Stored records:

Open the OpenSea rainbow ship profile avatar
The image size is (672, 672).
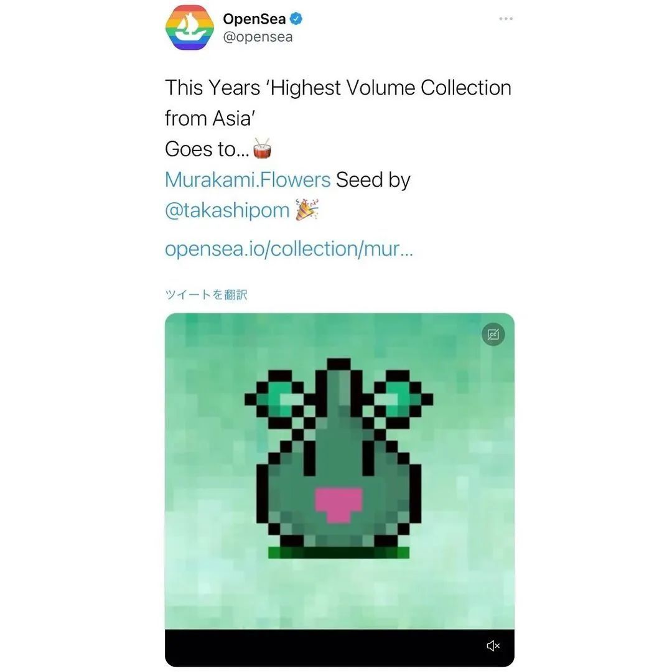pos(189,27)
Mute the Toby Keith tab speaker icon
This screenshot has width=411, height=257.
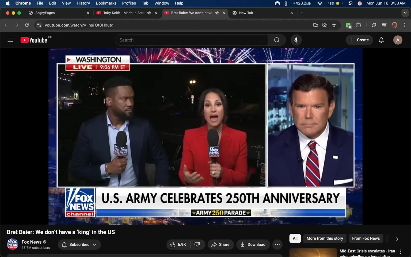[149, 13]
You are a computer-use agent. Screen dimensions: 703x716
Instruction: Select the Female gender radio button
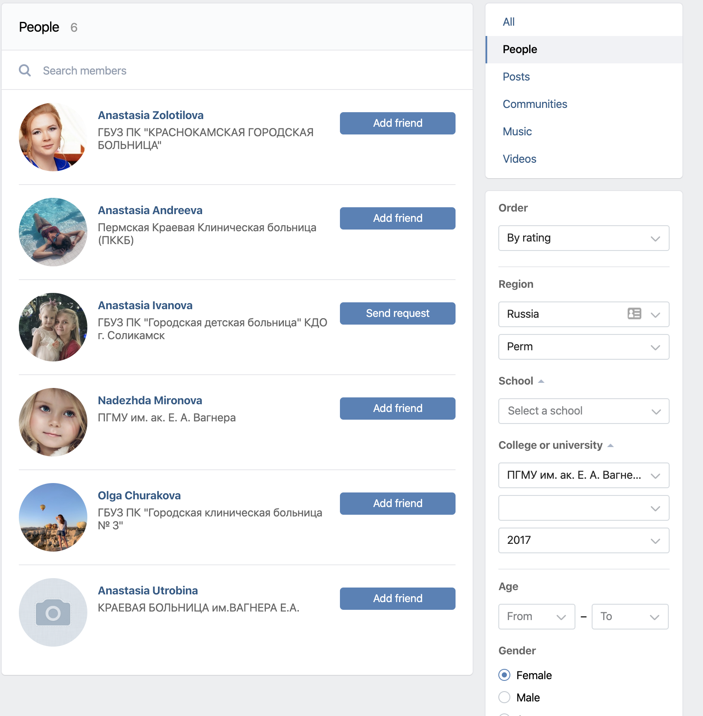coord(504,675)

* BRIEF
Nothing may be altered when you restate the records, but every picture must be dropped.

* THE COMPLETED TASK
Open the OpenSea rainbow ship profile avatar
The image size is (672, 672).
pos(189,27)
Mute the Toby Keith tab speaker icon
This screenshot has width=411, height=257.
[149, 13]
You are a computer-use agent. Screen dimensions: 703x716
Instruction: Select the Female gender radio button
coord(504,675)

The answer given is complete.